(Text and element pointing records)
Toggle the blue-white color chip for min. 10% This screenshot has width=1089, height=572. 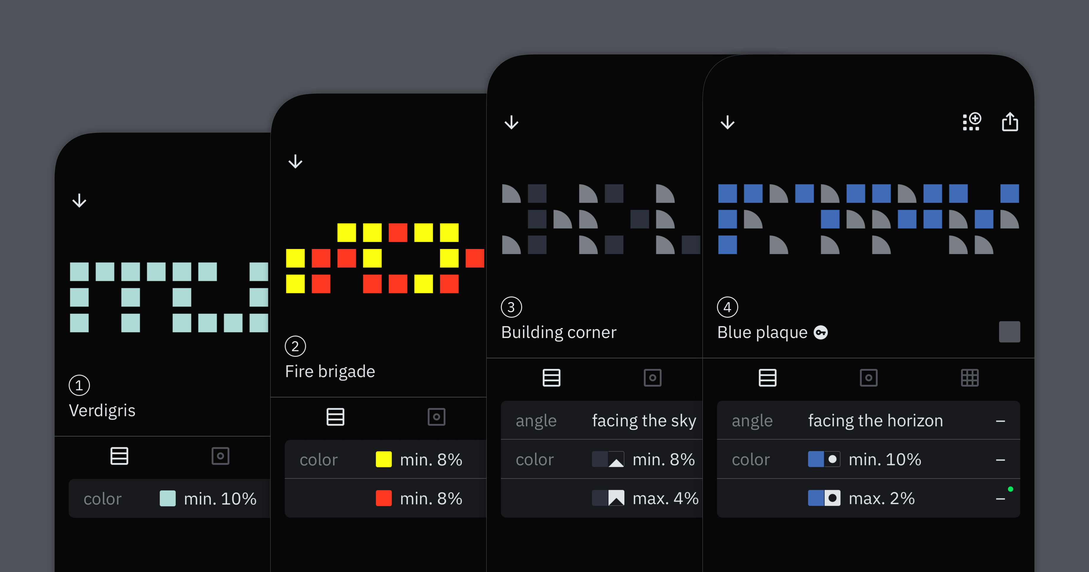(824, 460)
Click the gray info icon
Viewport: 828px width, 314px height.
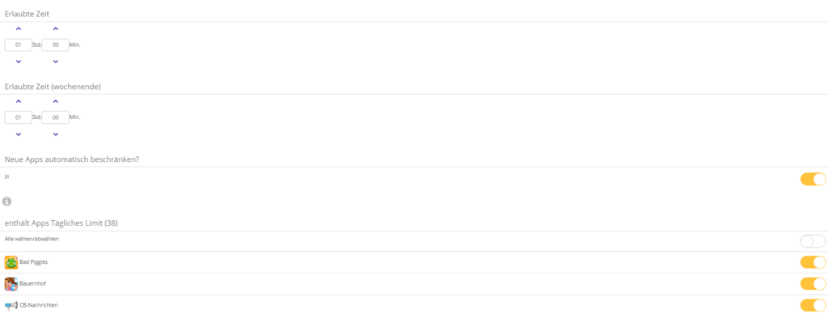(x=6, y=202)
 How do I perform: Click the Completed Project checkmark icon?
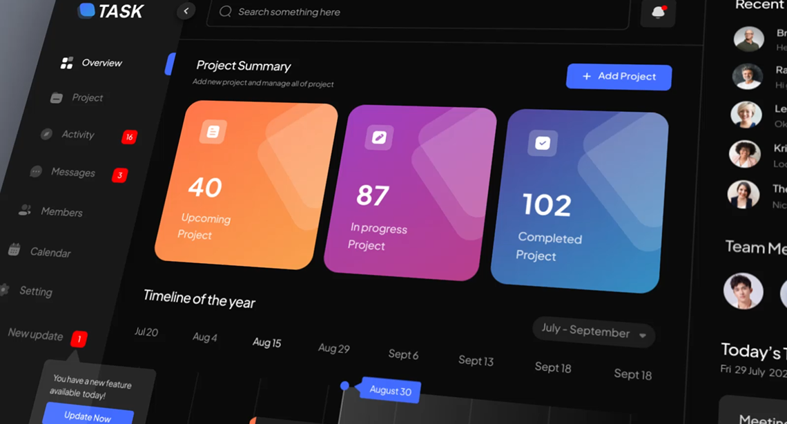point(541,143)
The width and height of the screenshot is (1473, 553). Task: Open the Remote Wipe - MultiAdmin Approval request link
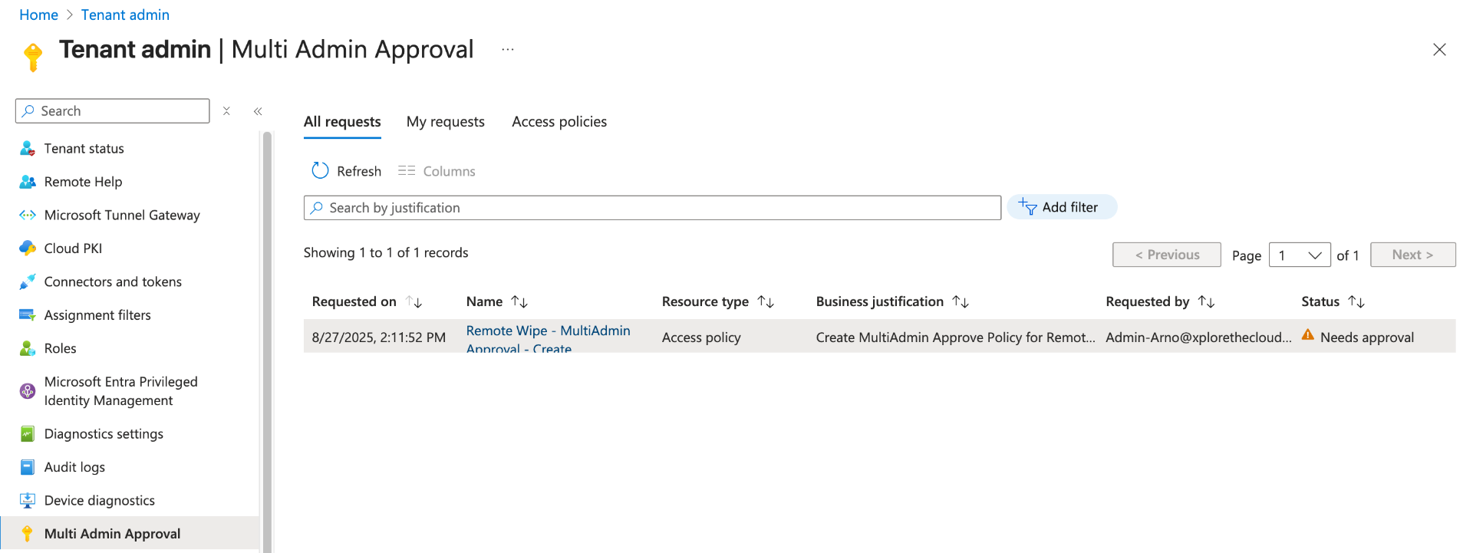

→ STATED EXERCISE:
Format the lines from the one containing "Click the gray info icon" through the end of the records as a JSON list of strings, one string per line, skipping blank lines. Omit the pictures.

→ ANSWER TO THIS PROBLEM:
[
  "Click the gray info icon",
  "Viewport: 828px width, 314px height.",
  "(x=6, y=202)",
  " How do I perform: Click the Completed Project checkmark icon?",
  "point(541,143)",
  "The width and height of the screenshot is (1473, 553). Task: Open the Remote Wipe - MultiAdmin Approval request link"
]